Problem statement — Needed from the data below: every line from the one with "Instruction: Click the Source Error label" up to and including the one with "Task: Click the small", repeated exactly and with nothing else.

Data for review —
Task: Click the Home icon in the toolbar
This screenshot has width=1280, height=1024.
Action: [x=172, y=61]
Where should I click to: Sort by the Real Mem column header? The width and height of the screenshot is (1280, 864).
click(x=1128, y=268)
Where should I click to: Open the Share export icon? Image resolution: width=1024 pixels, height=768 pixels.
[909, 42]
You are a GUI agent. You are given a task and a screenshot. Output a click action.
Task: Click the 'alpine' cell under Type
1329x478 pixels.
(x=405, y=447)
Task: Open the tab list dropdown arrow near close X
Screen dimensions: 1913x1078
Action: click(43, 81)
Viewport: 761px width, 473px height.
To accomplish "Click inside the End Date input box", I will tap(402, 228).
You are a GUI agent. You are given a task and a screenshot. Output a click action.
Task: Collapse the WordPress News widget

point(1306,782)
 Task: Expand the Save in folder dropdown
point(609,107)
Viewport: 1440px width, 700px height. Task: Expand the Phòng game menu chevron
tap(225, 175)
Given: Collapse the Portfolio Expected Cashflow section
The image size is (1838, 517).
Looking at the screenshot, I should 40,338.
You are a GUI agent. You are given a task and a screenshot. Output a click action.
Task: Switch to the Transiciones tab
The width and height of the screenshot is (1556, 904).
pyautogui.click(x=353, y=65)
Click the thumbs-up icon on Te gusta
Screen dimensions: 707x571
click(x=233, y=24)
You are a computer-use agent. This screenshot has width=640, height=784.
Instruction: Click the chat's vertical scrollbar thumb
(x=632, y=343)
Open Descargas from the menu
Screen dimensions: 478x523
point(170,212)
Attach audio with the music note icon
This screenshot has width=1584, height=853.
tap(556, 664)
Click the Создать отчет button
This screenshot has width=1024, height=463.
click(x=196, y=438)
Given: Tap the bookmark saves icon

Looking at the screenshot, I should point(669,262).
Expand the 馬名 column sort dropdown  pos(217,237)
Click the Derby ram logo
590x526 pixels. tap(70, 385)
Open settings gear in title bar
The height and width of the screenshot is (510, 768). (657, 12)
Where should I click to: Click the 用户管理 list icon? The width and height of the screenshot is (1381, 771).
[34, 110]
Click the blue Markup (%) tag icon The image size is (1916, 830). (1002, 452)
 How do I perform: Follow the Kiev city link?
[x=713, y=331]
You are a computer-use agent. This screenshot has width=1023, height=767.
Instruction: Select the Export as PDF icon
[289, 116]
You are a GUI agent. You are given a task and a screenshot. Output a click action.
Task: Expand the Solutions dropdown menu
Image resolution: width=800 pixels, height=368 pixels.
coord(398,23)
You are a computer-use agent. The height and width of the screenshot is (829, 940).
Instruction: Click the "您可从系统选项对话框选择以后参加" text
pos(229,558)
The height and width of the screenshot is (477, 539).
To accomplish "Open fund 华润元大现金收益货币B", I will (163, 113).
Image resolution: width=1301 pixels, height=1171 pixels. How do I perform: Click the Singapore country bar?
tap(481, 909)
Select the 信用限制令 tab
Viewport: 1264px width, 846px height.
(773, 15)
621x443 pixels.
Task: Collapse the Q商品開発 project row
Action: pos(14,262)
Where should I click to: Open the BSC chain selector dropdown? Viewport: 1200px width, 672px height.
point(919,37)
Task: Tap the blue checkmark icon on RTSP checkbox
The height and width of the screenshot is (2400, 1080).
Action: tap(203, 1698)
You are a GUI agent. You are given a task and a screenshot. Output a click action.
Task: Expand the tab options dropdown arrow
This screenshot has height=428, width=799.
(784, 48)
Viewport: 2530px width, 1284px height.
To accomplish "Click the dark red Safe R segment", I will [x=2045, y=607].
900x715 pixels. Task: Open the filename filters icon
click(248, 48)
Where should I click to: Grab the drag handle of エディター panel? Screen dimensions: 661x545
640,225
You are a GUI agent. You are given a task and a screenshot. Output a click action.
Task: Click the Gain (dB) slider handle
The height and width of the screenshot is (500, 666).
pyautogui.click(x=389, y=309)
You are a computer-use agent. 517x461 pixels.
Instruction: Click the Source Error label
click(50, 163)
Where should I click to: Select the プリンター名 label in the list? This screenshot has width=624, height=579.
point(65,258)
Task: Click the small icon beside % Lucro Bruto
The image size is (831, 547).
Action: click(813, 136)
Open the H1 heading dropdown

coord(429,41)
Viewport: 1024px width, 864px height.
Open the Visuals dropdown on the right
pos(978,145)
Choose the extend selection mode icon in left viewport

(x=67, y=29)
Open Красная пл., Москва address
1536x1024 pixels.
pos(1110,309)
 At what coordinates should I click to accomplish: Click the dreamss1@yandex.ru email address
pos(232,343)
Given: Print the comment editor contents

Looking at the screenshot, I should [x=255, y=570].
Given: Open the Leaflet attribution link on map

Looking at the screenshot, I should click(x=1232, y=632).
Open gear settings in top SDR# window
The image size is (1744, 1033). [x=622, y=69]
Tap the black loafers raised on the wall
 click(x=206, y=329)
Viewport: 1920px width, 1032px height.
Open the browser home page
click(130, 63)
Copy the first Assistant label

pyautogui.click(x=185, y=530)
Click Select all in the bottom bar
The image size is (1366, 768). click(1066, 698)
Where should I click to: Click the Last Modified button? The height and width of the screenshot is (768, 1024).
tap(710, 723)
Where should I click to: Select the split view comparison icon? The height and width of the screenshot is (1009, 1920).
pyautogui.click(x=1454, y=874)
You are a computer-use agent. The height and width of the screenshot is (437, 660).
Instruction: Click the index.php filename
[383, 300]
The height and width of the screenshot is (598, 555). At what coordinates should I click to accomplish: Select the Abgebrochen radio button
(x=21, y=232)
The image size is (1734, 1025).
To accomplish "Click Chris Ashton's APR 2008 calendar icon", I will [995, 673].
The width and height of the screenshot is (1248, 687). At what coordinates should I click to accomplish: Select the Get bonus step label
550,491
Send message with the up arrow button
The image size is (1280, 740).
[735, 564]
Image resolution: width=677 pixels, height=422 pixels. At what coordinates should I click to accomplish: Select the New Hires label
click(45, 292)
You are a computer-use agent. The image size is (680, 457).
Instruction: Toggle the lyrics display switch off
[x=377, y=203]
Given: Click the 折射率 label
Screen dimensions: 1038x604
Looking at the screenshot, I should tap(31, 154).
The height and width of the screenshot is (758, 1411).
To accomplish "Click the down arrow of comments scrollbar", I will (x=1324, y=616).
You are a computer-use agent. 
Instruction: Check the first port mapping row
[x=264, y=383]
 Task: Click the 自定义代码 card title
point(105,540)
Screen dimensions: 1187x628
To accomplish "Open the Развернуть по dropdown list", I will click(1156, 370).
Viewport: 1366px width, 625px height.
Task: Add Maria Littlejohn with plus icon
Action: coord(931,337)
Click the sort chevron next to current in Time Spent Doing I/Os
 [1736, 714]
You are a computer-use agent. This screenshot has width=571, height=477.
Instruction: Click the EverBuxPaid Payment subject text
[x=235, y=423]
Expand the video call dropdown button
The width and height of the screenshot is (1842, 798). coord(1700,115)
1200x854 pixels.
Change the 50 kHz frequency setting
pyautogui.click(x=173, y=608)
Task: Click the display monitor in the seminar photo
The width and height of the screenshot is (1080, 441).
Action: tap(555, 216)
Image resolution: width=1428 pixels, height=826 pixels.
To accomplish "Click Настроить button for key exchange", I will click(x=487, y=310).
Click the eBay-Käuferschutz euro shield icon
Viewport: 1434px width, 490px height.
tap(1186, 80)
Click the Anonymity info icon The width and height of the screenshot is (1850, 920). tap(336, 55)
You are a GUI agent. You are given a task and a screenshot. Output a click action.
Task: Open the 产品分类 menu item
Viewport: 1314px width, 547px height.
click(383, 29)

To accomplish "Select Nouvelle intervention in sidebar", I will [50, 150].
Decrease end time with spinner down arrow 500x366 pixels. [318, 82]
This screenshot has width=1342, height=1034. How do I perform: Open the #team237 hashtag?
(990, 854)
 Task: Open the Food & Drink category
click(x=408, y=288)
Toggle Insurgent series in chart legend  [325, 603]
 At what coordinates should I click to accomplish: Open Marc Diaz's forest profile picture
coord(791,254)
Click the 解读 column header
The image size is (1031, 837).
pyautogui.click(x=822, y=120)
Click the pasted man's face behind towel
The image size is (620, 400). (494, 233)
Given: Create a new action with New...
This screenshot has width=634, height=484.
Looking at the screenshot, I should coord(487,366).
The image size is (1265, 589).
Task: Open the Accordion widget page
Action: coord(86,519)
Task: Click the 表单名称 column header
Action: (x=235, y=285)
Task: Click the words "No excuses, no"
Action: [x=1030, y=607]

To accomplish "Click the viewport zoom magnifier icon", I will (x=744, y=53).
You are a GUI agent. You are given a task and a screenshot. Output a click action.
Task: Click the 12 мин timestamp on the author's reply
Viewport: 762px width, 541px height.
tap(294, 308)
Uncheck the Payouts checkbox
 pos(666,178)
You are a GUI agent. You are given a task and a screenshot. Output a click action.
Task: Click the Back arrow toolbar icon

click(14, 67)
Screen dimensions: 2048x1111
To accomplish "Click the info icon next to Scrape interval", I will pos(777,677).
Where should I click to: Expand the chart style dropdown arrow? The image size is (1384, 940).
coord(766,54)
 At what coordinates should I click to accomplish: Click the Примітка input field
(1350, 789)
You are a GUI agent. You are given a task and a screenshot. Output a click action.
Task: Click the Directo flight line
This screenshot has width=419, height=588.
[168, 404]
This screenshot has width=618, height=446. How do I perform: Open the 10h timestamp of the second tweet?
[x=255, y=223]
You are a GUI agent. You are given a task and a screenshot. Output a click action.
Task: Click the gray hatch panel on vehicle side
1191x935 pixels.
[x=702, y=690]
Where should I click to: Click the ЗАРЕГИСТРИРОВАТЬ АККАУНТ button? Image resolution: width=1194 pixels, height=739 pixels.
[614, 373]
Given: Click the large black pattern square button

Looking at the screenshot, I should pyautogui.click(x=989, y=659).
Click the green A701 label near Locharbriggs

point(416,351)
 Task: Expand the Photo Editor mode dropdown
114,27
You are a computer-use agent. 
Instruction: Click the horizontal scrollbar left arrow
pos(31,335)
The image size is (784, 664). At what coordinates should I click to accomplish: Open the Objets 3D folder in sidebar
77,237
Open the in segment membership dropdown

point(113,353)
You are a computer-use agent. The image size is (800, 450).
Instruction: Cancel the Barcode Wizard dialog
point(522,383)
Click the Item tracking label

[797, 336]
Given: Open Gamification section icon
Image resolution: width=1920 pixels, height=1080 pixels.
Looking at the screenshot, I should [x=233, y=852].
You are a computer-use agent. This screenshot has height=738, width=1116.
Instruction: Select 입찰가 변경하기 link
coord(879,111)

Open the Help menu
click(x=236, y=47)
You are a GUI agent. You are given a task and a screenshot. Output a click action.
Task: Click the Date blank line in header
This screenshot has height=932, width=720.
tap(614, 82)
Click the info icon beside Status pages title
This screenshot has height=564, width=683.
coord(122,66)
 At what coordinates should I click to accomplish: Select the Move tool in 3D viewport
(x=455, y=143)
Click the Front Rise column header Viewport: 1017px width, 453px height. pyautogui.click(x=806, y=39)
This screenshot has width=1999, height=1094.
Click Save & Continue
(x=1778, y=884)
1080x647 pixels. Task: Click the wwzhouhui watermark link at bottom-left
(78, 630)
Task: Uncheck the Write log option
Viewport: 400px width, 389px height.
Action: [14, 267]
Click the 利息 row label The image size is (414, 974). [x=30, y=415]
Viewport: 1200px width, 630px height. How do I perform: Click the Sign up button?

Reply to the exercise —
Instruction: Click the Source Error label
click(50, 163)
Where should I click to: Select the プリンター名 label in the list? This screenshot has width=624, height=579.
point(65,258)
Task: Click the small icon beside % Lucro Bruto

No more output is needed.